• [Problem statement]: Wherever a line in the data below holds "file", copy that line.

[[ Given data, beginning ]]

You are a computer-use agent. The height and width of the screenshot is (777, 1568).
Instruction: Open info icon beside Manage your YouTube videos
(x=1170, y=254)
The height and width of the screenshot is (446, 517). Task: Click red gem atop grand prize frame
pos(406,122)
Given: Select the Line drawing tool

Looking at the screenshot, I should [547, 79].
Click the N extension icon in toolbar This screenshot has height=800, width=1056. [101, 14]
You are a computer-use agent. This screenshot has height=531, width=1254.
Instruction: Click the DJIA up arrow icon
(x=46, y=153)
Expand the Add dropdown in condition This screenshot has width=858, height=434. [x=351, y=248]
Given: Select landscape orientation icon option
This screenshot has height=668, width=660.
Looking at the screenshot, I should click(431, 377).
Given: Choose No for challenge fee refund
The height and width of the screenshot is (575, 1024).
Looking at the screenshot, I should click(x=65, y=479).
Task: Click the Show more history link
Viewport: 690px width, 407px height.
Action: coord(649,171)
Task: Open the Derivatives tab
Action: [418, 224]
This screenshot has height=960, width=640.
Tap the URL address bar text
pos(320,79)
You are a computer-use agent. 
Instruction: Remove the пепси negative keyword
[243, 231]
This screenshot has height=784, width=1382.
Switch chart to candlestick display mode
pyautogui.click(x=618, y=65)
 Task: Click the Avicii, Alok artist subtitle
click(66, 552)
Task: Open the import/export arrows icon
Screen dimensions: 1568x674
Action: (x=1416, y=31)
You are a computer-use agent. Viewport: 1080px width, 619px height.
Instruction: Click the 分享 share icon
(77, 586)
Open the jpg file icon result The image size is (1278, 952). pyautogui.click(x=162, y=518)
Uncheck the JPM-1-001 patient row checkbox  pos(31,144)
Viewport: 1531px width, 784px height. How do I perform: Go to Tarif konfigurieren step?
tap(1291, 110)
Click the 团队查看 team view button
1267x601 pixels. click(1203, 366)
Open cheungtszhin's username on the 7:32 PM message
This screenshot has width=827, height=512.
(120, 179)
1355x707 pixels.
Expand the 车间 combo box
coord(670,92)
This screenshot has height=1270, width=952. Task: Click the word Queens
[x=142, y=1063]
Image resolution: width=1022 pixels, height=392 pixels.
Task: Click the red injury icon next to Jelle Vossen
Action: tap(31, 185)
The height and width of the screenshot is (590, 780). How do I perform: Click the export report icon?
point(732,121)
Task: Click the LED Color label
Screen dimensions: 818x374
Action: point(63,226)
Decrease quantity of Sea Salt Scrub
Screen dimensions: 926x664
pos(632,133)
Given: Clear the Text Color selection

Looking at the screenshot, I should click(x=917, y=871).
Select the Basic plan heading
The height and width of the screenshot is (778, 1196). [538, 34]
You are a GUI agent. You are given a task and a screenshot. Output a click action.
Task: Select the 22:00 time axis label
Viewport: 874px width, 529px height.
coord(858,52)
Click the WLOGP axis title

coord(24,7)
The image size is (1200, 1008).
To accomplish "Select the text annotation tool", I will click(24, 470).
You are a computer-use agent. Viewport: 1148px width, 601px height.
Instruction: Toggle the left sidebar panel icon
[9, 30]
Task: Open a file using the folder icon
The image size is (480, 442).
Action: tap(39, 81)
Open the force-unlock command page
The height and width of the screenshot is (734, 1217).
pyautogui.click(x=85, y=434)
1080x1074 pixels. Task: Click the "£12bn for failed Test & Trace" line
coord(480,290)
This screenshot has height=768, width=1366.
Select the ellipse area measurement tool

[[ Given data, end ]]

• [Response to the task]:
Open the jpg file icon result The image size is (1278, 952). pyautogui.click(x=162, y=518)
Task: Open a file using the folder icon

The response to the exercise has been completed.